REQUIRED ACTION: Look below for the lines from the one with "The width and height of the screenshot is (1140, 580)." to the one with "You are a computer-use agent. Image resolution: width=1200", and copy exactly those lines, both ends included.

Records from a dataset:
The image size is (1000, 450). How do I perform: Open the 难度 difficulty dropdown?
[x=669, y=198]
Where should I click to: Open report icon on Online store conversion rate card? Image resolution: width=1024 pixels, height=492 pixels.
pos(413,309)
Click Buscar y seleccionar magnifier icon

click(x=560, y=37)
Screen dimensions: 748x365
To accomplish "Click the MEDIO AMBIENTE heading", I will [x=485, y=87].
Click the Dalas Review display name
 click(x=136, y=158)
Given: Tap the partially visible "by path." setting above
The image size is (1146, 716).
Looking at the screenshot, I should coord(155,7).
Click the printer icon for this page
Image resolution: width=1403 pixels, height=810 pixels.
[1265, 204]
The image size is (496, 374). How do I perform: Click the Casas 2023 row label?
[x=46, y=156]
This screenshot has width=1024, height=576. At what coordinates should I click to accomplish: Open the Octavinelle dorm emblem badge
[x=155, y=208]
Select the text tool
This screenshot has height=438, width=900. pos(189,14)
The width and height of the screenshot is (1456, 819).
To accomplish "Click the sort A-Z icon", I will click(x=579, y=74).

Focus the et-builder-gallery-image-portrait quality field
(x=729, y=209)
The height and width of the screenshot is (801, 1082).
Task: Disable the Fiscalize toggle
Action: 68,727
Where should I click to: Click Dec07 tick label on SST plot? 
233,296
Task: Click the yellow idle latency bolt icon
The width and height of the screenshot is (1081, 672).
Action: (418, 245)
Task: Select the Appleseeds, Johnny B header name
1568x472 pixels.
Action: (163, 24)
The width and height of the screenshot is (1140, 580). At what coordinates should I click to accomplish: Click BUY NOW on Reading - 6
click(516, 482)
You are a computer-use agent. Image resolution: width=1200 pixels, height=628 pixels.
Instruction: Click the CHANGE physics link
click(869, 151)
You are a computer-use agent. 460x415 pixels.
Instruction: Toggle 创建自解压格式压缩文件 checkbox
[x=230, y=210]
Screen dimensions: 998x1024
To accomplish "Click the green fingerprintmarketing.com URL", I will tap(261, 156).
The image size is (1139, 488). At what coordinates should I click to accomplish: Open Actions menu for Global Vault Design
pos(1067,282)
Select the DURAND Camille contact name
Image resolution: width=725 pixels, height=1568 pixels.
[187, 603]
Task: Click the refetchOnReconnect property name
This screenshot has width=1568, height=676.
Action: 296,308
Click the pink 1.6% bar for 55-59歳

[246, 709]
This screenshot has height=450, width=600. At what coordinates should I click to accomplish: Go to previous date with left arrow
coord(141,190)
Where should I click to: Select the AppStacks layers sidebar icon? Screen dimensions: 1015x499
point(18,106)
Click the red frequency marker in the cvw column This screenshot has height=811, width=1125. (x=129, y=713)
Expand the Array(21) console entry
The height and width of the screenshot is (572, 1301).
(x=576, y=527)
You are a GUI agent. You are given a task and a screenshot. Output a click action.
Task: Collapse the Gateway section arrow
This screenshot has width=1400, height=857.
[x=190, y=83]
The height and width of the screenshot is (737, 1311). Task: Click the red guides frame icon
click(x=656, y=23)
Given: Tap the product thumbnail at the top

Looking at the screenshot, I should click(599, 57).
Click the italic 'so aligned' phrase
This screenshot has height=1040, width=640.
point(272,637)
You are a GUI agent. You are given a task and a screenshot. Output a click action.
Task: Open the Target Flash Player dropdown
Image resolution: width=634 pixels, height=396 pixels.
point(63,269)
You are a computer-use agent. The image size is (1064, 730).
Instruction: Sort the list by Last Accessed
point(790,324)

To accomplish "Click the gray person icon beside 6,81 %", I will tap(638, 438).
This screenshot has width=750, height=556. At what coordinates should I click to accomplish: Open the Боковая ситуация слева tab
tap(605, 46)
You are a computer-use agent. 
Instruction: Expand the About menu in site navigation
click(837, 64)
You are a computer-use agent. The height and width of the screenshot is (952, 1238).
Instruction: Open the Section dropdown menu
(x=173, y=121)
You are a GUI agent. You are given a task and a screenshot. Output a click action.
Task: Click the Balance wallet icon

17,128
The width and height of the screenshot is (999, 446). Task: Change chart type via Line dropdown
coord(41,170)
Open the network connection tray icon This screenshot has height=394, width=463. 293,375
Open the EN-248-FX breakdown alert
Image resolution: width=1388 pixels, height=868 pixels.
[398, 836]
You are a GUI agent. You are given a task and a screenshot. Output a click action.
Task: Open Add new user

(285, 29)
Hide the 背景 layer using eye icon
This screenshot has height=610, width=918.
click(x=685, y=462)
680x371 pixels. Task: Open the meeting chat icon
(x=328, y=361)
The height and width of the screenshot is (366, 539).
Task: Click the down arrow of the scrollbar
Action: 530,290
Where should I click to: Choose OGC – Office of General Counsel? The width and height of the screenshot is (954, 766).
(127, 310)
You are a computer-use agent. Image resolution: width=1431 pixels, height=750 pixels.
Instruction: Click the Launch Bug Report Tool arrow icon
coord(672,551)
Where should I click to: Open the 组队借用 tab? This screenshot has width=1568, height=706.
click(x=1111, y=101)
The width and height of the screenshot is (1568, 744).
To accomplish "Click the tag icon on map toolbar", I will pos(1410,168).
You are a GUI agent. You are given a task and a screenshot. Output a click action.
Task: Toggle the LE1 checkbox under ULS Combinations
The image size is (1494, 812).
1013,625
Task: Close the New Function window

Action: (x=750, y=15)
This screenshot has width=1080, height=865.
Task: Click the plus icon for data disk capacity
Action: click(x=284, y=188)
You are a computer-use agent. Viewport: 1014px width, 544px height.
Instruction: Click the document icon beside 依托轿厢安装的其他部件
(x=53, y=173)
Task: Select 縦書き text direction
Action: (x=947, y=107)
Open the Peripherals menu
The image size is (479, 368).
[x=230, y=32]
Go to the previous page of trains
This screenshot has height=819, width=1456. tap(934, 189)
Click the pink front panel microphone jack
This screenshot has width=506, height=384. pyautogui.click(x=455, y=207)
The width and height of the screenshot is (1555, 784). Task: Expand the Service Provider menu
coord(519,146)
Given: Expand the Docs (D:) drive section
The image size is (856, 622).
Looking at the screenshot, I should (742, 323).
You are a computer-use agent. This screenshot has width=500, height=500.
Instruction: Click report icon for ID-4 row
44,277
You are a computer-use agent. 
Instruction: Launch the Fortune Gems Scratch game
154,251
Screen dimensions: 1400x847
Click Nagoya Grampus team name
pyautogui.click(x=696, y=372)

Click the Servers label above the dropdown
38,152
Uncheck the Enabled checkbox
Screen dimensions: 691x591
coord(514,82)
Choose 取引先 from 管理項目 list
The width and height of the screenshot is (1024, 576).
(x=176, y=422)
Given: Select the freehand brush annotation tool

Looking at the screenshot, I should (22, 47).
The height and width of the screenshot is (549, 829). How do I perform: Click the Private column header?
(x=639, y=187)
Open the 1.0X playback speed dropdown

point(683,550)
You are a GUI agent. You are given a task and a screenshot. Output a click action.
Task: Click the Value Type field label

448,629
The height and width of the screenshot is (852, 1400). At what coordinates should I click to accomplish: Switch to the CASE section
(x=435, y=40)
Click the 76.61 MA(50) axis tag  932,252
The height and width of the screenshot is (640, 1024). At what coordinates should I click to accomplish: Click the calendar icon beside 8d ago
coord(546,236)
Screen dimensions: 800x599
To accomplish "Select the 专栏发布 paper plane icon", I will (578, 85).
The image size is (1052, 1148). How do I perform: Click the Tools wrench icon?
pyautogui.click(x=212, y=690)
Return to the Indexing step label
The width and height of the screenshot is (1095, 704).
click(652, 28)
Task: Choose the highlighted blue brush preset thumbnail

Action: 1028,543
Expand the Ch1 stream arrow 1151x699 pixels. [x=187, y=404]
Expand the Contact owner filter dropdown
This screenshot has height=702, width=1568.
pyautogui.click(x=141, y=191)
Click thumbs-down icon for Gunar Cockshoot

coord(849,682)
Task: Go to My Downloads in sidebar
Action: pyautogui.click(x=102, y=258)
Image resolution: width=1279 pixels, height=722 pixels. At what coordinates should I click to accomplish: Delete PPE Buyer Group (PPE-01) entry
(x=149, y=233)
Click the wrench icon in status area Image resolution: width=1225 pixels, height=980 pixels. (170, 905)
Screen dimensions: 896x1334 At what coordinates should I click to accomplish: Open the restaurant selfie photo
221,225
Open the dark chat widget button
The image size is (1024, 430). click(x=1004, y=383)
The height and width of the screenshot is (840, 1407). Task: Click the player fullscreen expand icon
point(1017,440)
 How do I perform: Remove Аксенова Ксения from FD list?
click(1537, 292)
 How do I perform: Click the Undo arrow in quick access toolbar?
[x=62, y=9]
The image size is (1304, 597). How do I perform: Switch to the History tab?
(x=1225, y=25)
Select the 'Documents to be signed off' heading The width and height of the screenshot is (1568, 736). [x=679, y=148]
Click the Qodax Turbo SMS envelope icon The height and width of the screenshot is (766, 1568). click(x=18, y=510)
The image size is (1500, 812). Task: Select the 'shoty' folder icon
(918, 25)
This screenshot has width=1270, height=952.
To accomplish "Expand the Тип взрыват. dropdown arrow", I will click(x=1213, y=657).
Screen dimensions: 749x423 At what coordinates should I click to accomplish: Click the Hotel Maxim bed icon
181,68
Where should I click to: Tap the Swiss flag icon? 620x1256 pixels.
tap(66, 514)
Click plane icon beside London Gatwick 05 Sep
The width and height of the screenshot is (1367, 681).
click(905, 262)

EXPECTED ANSWER:
The width and height of the screenshot is (1140, 580). At what coordinates should I click to accomplish: Click BUY NOW on Reading - 6
click(516, 482)
You are a computer-use agent. Image resolution: width=1200 pixels, height=628 pixels.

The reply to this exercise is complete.